The Applicant argued that the Respondent was functus officio once it had issued the final certificate of inspection at Thunder Bay. The court quoted from the Supreme Court of Canada’s decision in Chandler v. Alberta Association of Architects,  2 S.C.R. 848, which held, generally, that once a Tribunal has reached a final decision in respect to the matter that is before it in accordance with its enabling statute, that decision cannot be revisited because the Tribunal has changed its mind, made an error within jurisdiction, or because there has been a change of circumstances. The court held that the Chandler decision applied to final decisions of tribunals or to matters that had been finally resolved through adjudication. The Respondent’s issuance of a certificate of inspection was not the type of decision contemplated by the Supreme Court of Canada in Chandler, since it did not involve a proceeding before a Tribunal and was purely an administrative exercise. Additionally, the issuance of a certificate of inspection did not have the same finality as a proceeding before a Tribunal because of certain limitations in modern grain inspection. The Respondent was not functus officio.
The court then turned to consider whether the Respondent had exceeded its statutory authority by cancelling the certificate of inspection issued at Thunder Bay and substituting it with a second corrected certificate.

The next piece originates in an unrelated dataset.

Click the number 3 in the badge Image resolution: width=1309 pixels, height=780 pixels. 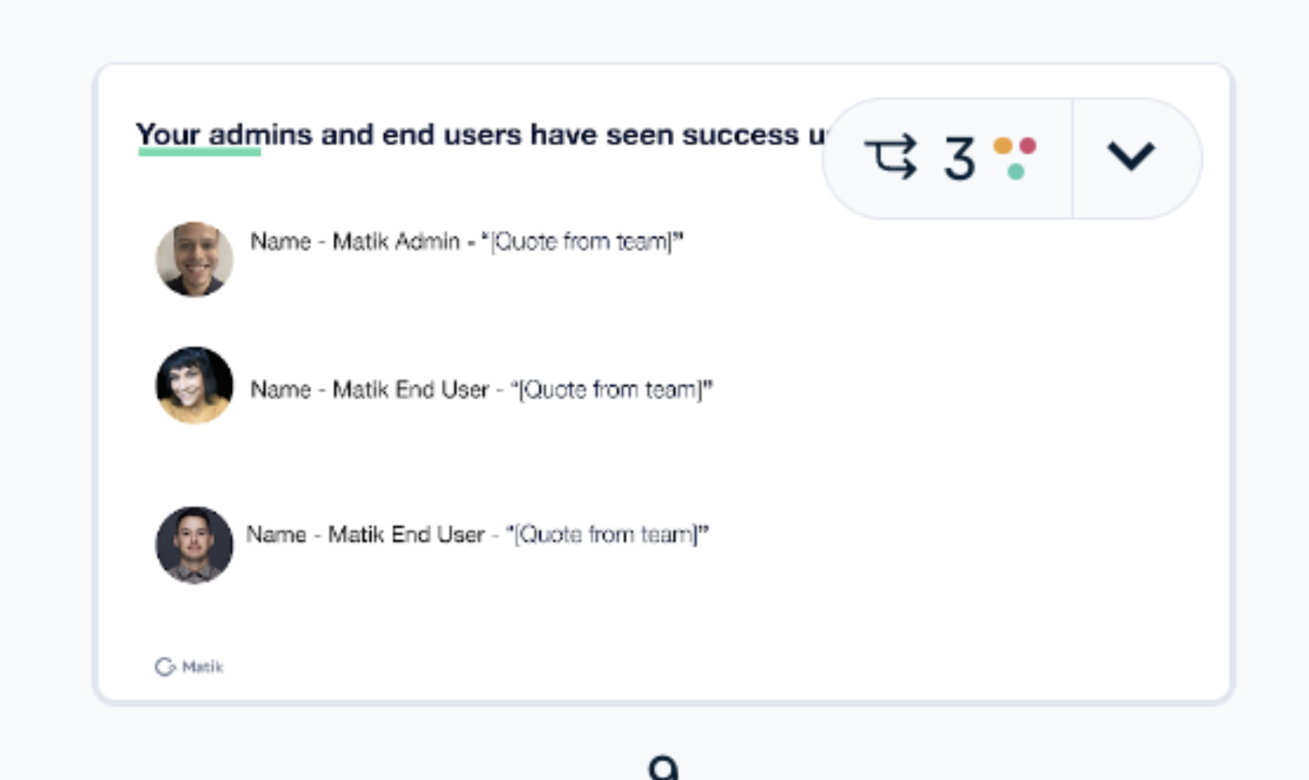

Section 34 of the Canada Grain Act authorized the Respondent to cancel a certificate in specific circumstances. Applying the expressio unius est exclusio alterius canon of statutory construction, the court held that unless there was an express provision in the Act or regulations for the cancellation of a certificate in the circumstances of this particular case, the Act implied that a final certificate cannot be cancelled under the Act or Regulations.

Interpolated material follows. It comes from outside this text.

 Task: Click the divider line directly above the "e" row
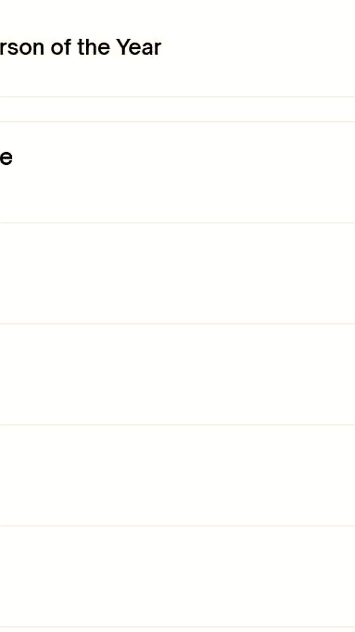tap(178, 122)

Section 16(1) of the Act provided that the Respondent may, by regulation, establish grades for any kind of western wheat, specifications for those grades, and methods, visual or otherwise, for determining the quality of the grain. The court considered that the Respondent thereby had the power to enact regulations which require shipments of wheat to be subject to laboratory analysis, and that the certificate of grade provided at the time of shipment, based on a visual inspection, would be subject to revision and correction. That would necessarily require that the original certificate of grade be cancelled.
The Respondent had failed to exercise its powers, by regulation, to set out the method, visual or otherwise, for determining the characteristics of the grain. The Canada Grain Regulations covered some subjects regarding the grading of samples but did not provide for the cancellation of a certificate of grade. An implied power cannot permit cancellation of a certificate after the fact. That power can be enacted by regulation in clear specified circumstances and according to clear procedures. Part of the process of regulation is giving notice to affected parties and providing them with an opportunity to make representatives for or against a proposed regulation. The court cannot give administrative guidelines the force of law by implying a power which the Commission has failed to exercise by regulation. Otherwise, there would be no reason to enact regulations.
The application was allowed and the decision of the Respondent to cancel the “final” certificate issued at Thunder Bay was set aside.